Depuis quelques jours, on n'a pas été aimable avec le citoyen car on l'a fait passer par des phases d'espoir et de découragement qui sont mauvaises pour le moral d'une communauté. Le projet allait être rayé de la carte parlementaire puis seulement différé, remis en selle, enfin sacrifié.

Dominique Raimbourg, l'excellent et pragmatique député socialiste avec lequel j'ai des divergences presque plus chaleureuses que des concordances avec d'autres, a évoqué devant moi un renvoi au mois de juillet.

La présidente du Syndicat de la magistrature, qui est la mieux à même de nous informer sur les desseins de la gauche, nous annonce, elle, sans se douter de la joie qu'elle suscite, un enlisement sine die - c'est-à-dire une totale disparition.

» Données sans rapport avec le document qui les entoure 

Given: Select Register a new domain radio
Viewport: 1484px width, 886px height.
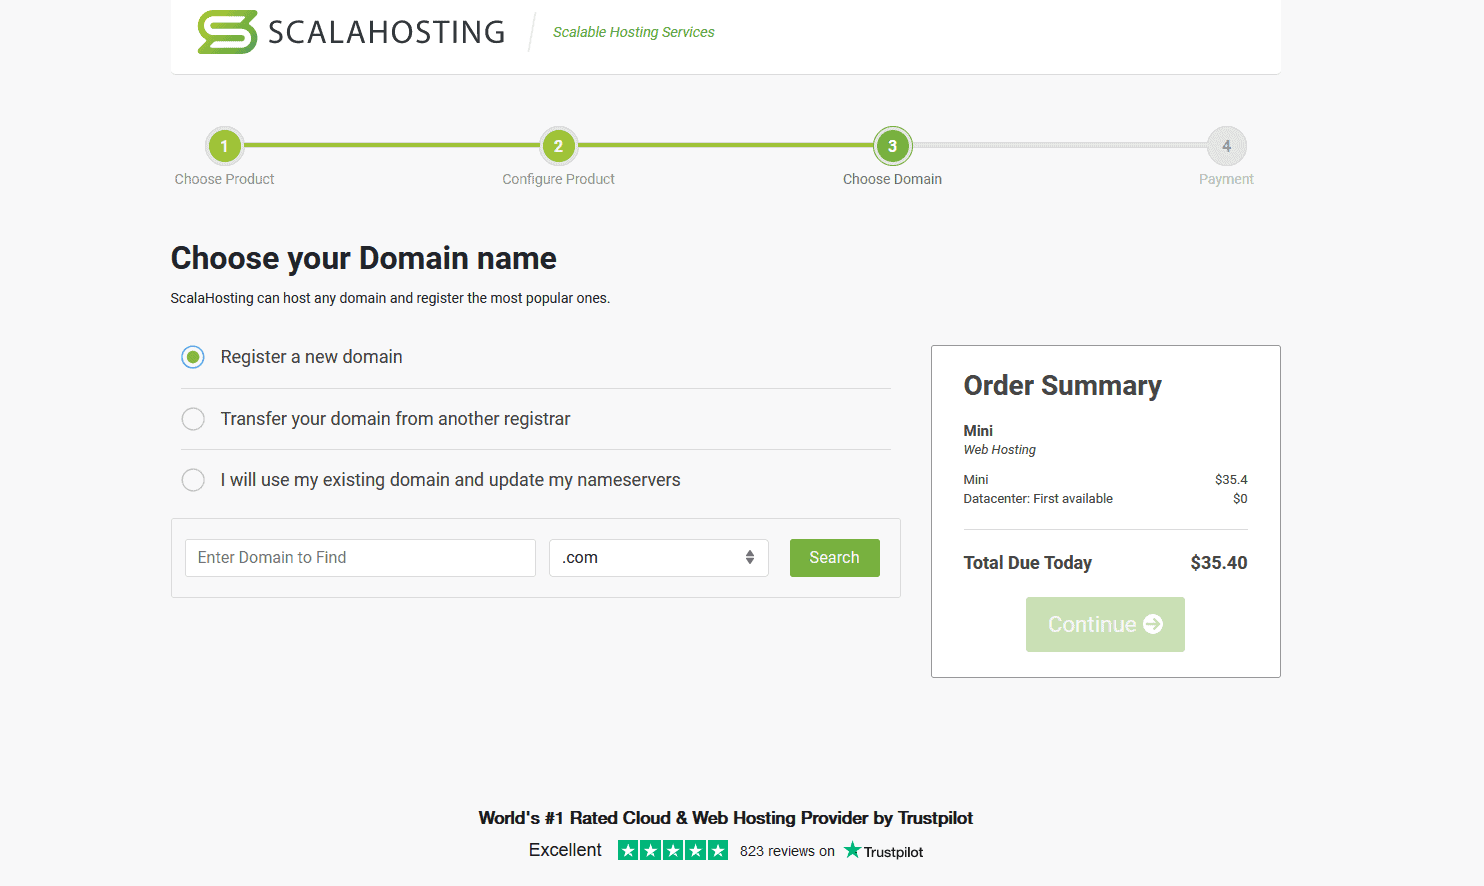Looking at the screenshot, I should [x=193, y=357].
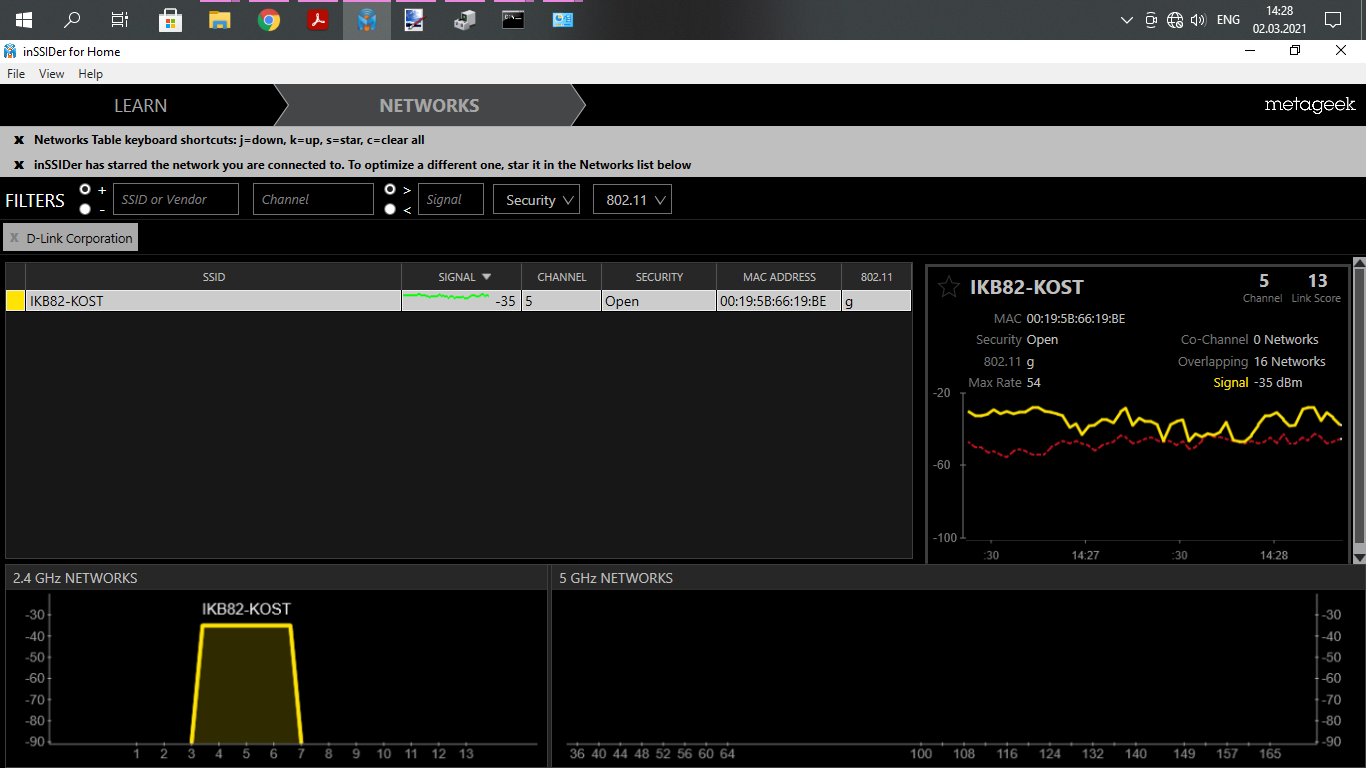Image resolution: width=1366 pixels, height=768 pixels.
Task: Expand the 802.11 filter dropdown
Action: (x=631, y=200)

L'Institut pour la justice qui ose affirmer que les victimes ont des droits, et, avec lui, des syndicats de magistrats et de la police exigent, dans un communiqué commun, le retrait de ce projet. Il ne serait pas inconvenant de les écouter, eux aussi sur ce plan.

Mais le Premier ministre, après avoir plaidé l'apaisement, ne semble pas vouloir en tirer les conséquences. Il le souhaite momentané puisqu'il nous menace d'un débat avant l'été. Il paraît que le mois de juin serait le mois prévu à cet effet et on murmure que Christiane Taubira, le désastre consommé, pourrait s'éloigner de son ministère, la tête haute !

Je ne comprends plus.

Si ce projet est si remarquable - et il a déjà été fortement amendé avant les municipales, en concertation entre la place Beauvau et la place Vendôme -, pourquoi oser ainsi le traiter ? Il devrait être soumis d'urgence au Parlement si la sécurité des Français, la qualité de la Justice et la dignité pénitentiaire en dépendent !

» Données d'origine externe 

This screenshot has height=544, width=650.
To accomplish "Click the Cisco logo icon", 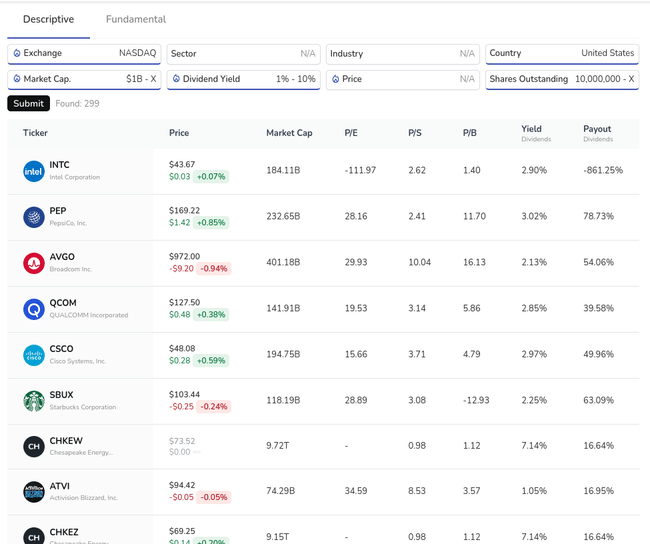I will click(x=34, y=355).
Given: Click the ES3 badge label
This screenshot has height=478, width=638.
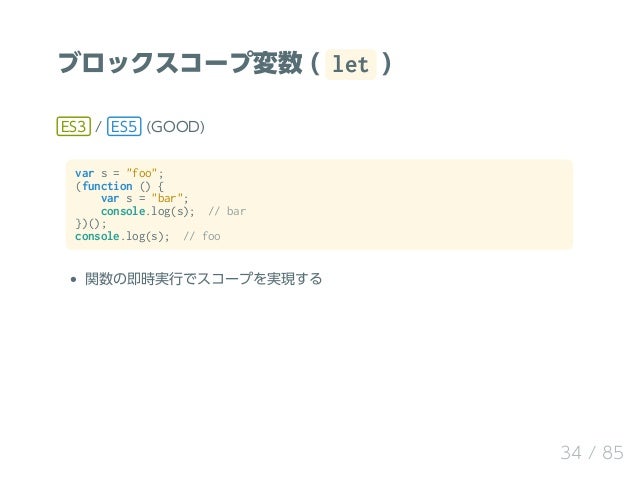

En quoi un report de trois mois, si son fond reste inchangé, va-t-il modifier quoi que ce soit au caractère déplorable de cette réforme ? Cette manière de composer avec le temps, de louvoyer ne serait-elle qu'une tactique pour amadouer Christiane Taubira avant de définitivement tordre le cou à ce sinistre projeté ?

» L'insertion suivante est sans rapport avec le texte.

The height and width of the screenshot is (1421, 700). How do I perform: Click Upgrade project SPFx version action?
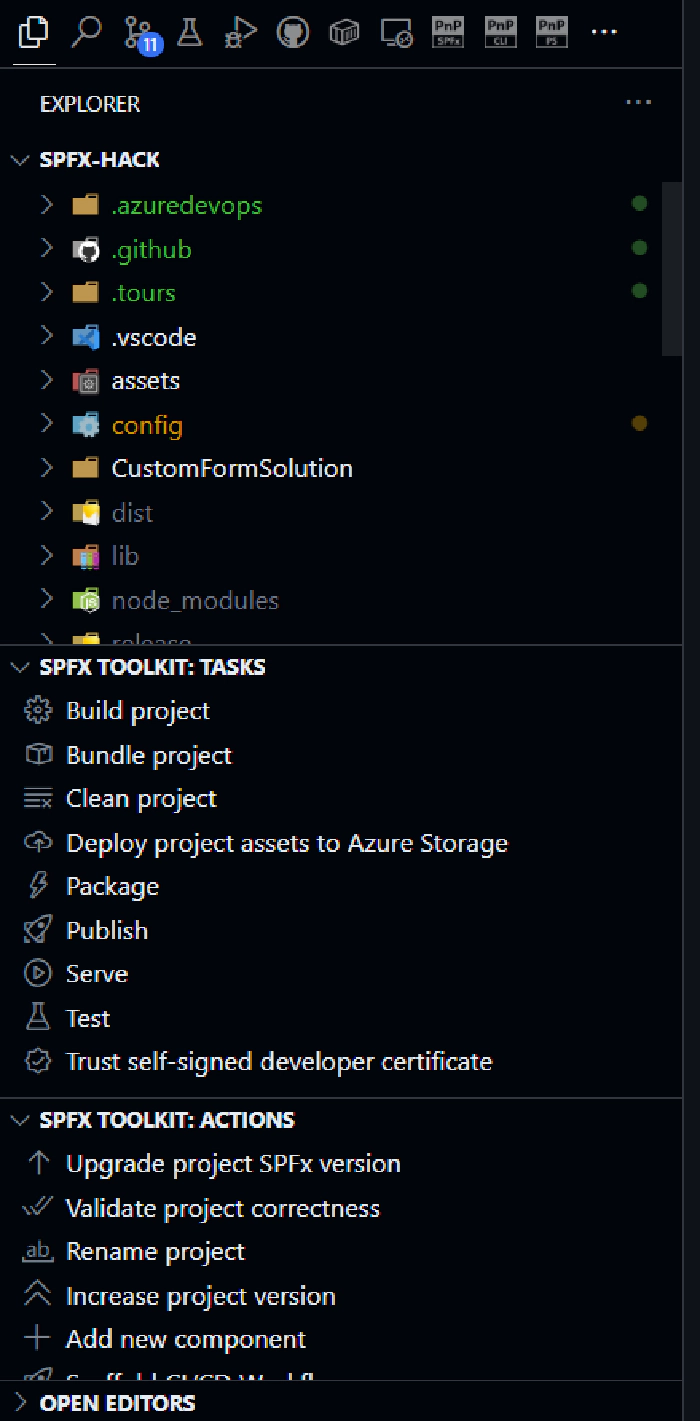pyautogui.click(x=232, y=1164)
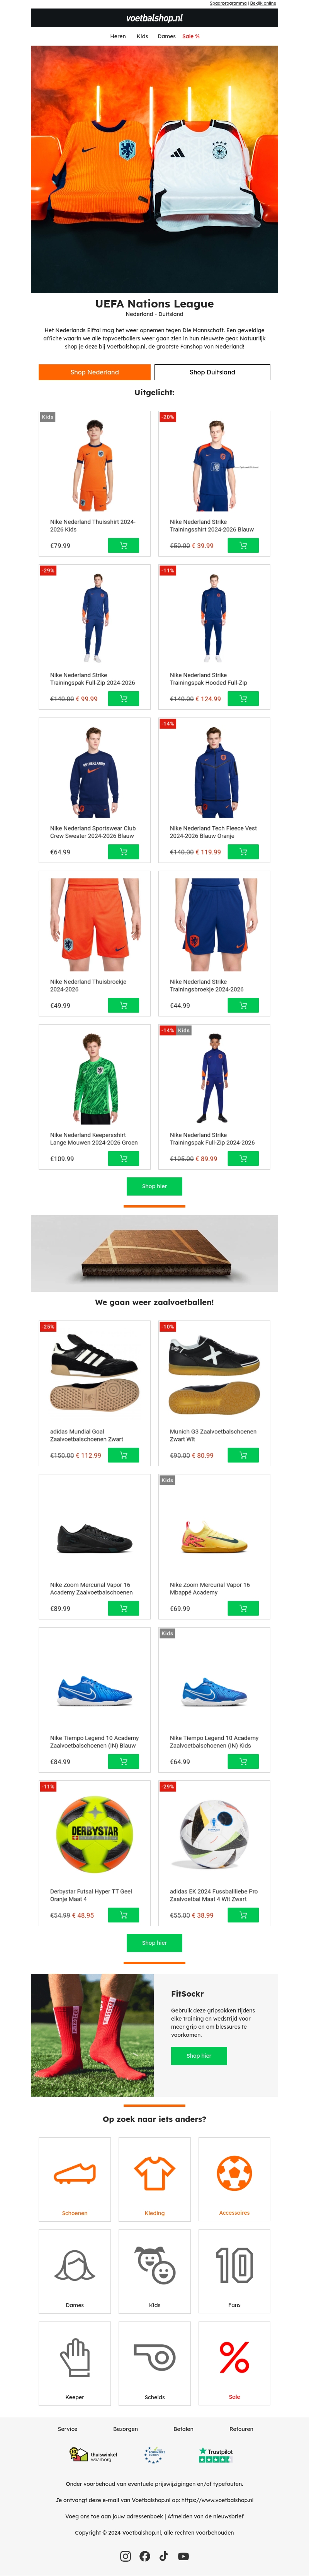
Task: Open the Sale % menu item
Action: [x=191, y=36]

Christiane Taubira elle-même, constatant le peu de cas qu'on fait de sa réflexion collective entre amis - le Premier ministre ne l'a même pas qualifiée aimablement comme pour les rythmes scolaires -, devrait, pour une fois, laisser son orgueil occuper tout son être et soumettre l'alternative suivante. On la prend ou on la laisse. On ne mégote pas avec elle. Donc avec moi. Elle pourrait démissionner, une faible part de la croix socialiste partirait avec elle mais au moins son honneur serait sauf.

Je crains d'avoir une vision simpliste et honnête de la vie politique.

Mais ma conclusion sera humanitaire. L'acharnement thérapeutique est à juste titre condamné. On ne souhaite plus que soient maintenues en vie des souffles, des personnalités exsangues, aux portes de la mort. Je récuse de la même manière l'acharnement politique. Il faut laisser mourir tranquillement, sereinement ce projet qui aura déjà beaucoup servi avant même d'exister.

Raymond Radiguet visitait une exposition où un peintre lui montre un tableau exécrable en soulignant qu'il n'était pas terminé.

Et Radiguet de s'exclamer : "Il serait humain de l'achever".

Ce projet de réforme pénale a le droit, lui aussi, de s'effacer dans la dignité.